Rachel Lotan, STEP’s director of secondary education, agrees that teaching English is something the program stresses to all of its teachers. “In California, the number of kids who are English learners and academically unprepared is tremendous,” she said.
Lotan said it doesn’t matter if you are a math, physics or chemistry teacher, English is part of your curriculum.
“Guess what, you have to be a language and literacy teacher,” she said. “Your 10th-grader reads at fifth- or seventh-grade levels, and they can’t understand what’s in the textbook.”
STEP also provides teachers with shared skills and experiences. One example Bliss gives is an activity called a Structured Academic Controversy—SAC for short—which is a document-based debate among students over a specific controversial historical topic, such as the question, “Was Abraham Lincoln a racist?”
Because the Steppies are familiar with SACs, all Bliss needs to tell other STEP history teachers when they meet is to “do the Lincoln SAC,” and everyone knows what he means.
Even though Canning is a physics teacher and may never use SACs, he too understands the benefit of having familiarity among teachers.
“It is nice to know that everyone is on the same philosophical page,” said Canning from his newly-renovated Physics lab while he waited for Bliss to give him a ride back to San Francisco.
Sequoia’s strong relationship with STEP isn’t particularly surprising, given the school’s history, Bliss said.
Sequoia was founded in 1895 as the first high school between San Francisco and San Jose, and it was built as an institution for the children of Stanford professors (Stanford was founded in 1891). The school’s buildings and grounds are modeled after the Stanford campus and it has remained a partner school of STEP for many years, though there has been a particularly steady flow of STEP teachers coming to Sequoia in the past six or seven years according to Bliss.

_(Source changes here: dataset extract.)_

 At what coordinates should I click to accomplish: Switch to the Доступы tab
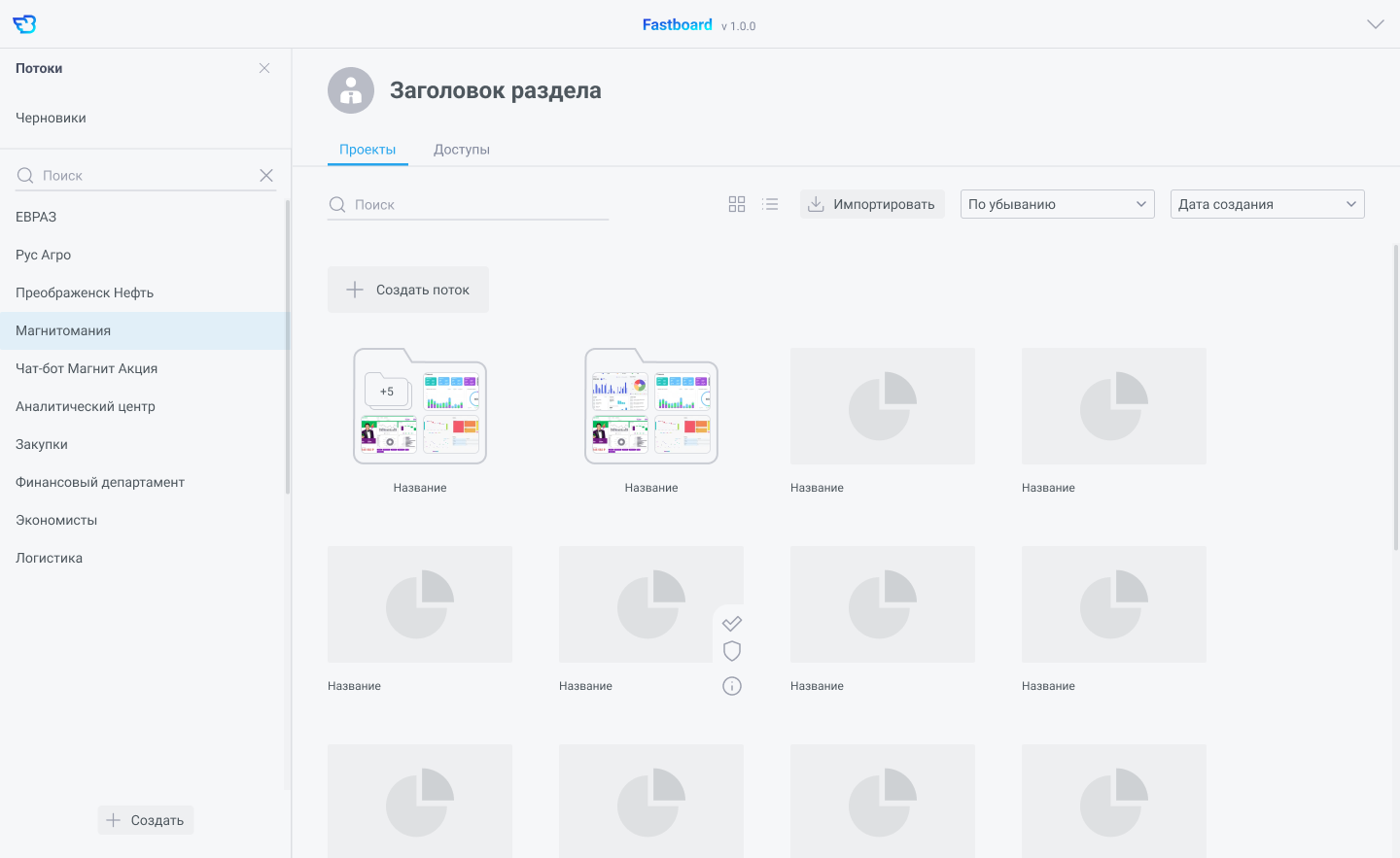(x=461, y=150)
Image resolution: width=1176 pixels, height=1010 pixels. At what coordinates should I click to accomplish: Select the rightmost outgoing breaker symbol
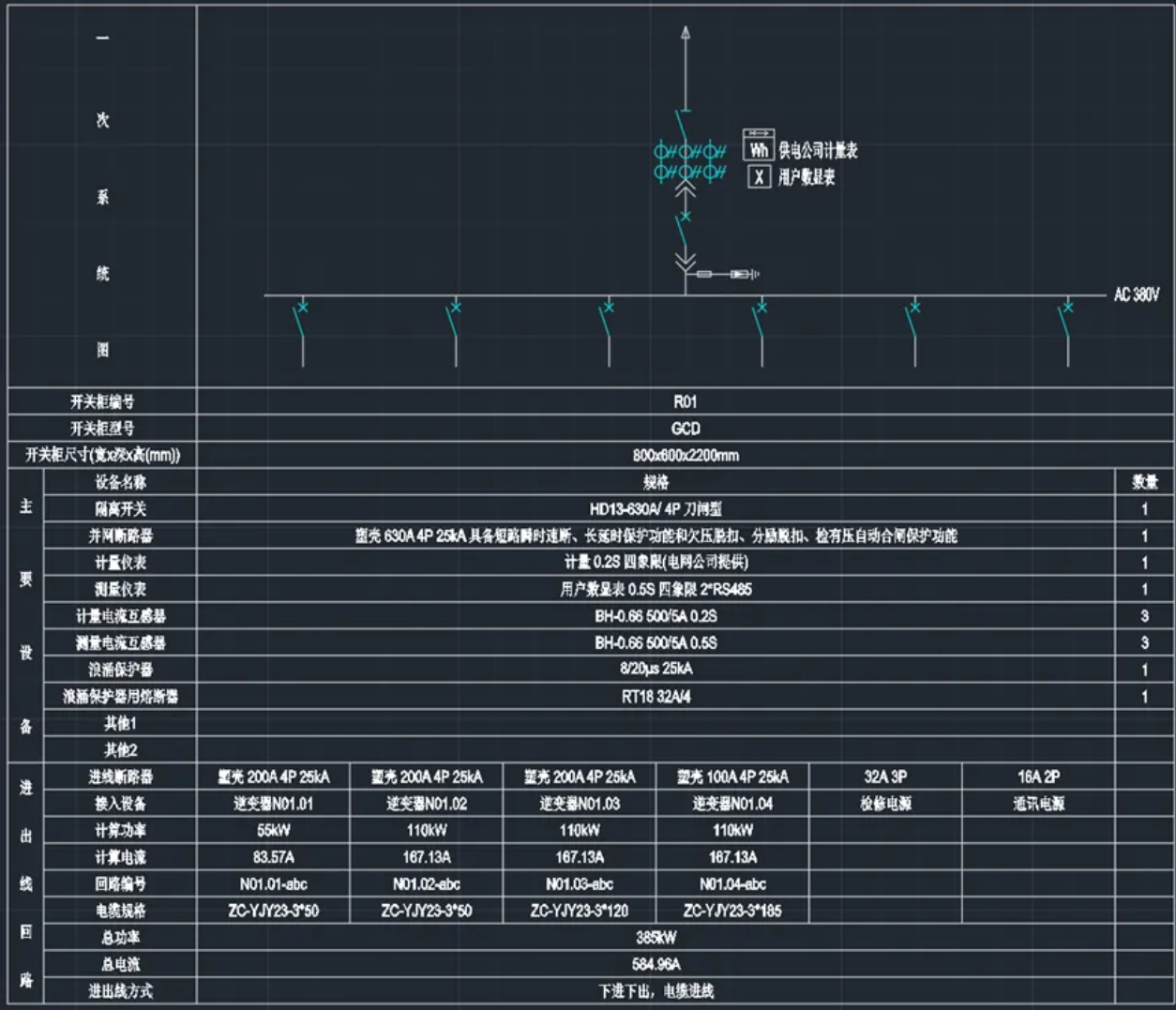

The school’s current principal, Bonnie Hansen, now in her second year, has long had a relationship with STEP, and the school’s previous principal was a STEP graduate, Lotan said.
For all the help STEP provided Bliss and Canning, they had to make plenty of adjustments when they arrived at Sequoia.
“I appreciate what STEP taught us,” Canning said. “But not everything they taught us is feasible.”
Classes aren’t necessarily as small or intimate as the STEP ideal, according to Canning, but Sequoia has fostered an adaptive environment, something that makes both Bliss and Canning feel right at home in Redwood City.
“[Sequoia] shies away from teachers unwilling to change,” Canning said before Bliss interjected, “Those are pretty hard to find around here, most of them are shuttled out and don’t make tenure.”
Because of the steady stream of new teachers—there are 21 this year, from STEP and elsewhere—coming to Sequoia every year, the faculty is extremely young, which Bliss finds to be beneficial in relating to the students. “I compare Pocahontas going back to England with John Rolfe and her celebrity there to Kim Kardashian,” he said.
Even in his capacity as a teacher at Sequoia, Bliss remains forever tied to Stanford. He can be found at the university’s football and basketball games and he doesn’t hide his allegiances at Sequoia. Teachers were instructed to hang up pennants and signs for different colleges in their classrooms. In Bliss’s room flies a Stanford sign and Harvard and Wisconsin pennants; tucked under a pile of books is a USC pennant that he just can’t bring himself to put up.